* To do:
Print the line containing "Donate Now (1596, 43)" and every later line of the records. Keep each one exactly as given, ending with the last.

* Dataset records:
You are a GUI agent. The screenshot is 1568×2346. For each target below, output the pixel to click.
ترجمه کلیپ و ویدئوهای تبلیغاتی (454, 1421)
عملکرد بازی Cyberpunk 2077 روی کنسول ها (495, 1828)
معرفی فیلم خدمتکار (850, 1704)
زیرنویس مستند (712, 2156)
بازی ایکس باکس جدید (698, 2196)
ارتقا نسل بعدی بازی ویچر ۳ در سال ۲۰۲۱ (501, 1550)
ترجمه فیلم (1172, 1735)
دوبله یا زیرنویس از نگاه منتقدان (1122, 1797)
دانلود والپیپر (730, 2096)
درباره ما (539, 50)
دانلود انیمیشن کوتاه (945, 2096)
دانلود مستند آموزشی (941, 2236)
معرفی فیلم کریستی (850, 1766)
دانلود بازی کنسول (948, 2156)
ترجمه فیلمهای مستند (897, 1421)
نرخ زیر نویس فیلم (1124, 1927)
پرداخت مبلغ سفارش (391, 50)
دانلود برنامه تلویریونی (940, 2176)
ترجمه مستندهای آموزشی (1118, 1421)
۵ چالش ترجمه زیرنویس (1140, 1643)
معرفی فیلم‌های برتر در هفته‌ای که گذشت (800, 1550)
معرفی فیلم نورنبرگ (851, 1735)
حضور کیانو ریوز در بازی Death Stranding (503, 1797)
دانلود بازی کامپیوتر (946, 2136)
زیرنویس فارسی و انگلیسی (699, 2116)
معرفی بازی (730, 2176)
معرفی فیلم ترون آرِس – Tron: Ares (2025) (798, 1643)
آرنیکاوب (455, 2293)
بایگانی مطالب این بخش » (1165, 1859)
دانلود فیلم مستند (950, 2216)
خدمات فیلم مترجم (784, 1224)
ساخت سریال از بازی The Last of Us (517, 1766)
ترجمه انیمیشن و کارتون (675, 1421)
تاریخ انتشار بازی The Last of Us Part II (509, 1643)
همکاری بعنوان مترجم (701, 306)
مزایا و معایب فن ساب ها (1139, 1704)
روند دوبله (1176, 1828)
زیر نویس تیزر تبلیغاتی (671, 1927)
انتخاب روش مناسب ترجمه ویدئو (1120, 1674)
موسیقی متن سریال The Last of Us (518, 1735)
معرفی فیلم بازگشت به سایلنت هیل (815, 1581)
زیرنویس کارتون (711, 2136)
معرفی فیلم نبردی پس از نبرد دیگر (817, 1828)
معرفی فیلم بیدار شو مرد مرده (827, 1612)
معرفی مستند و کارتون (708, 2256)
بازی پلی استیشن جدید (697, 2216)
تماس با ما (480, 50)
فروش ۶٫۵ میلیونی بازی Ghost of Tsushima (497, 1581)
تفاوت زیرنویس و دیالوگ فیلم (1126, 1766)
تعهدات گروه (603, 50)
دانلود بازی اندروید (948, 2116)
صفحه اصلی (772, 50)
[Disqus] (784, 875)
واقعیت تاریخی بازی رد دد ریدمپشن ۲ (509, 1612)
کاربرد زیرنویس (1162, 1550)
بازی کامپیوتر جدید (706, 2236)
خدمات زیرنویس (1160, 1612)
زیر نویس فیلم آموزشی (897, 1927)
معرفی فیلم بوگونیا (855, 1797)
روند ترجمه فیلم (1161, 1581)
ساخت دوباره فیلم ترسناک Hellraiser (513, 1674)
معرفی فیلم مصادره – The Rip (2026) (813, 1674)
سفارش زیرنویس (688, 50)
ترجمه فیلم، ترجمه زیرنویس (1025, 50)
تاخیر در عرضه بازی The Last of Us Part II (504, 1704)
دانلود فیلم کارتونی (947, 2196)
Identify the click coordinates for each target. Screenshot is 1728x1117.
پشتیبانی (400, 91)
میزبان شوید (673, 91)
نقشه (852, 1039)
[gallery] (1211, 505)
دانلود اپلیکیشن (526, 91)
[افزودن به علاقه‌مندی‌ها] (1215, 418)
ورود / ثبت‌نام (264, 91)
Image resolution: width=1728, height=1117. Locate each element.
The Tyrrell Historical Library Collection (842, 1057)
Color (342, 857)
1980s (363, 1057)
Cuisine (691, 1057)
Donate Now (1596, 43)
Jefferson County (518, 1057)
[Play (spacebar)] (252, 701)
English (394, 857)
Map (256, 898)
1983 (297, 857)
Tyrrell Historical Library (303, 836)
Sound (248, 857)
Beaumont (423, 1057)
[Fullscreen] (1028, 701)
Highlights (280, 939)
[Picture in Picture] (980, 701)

* Task result:
Donate Now (1596, 43)
Jefferson County (518, 1057)
[Play (spacebar)] (252, 701)
English (394, 857)
Map (256, 898)
1983 (297, 857)
Tyrrell Historical Library (303, 836)
Sound (248, 857)
Beaumont (423, 1057)
[Fullscreen] (1028, 701)
Highlights (280, 939)
[Picture in Picture] (980, 701)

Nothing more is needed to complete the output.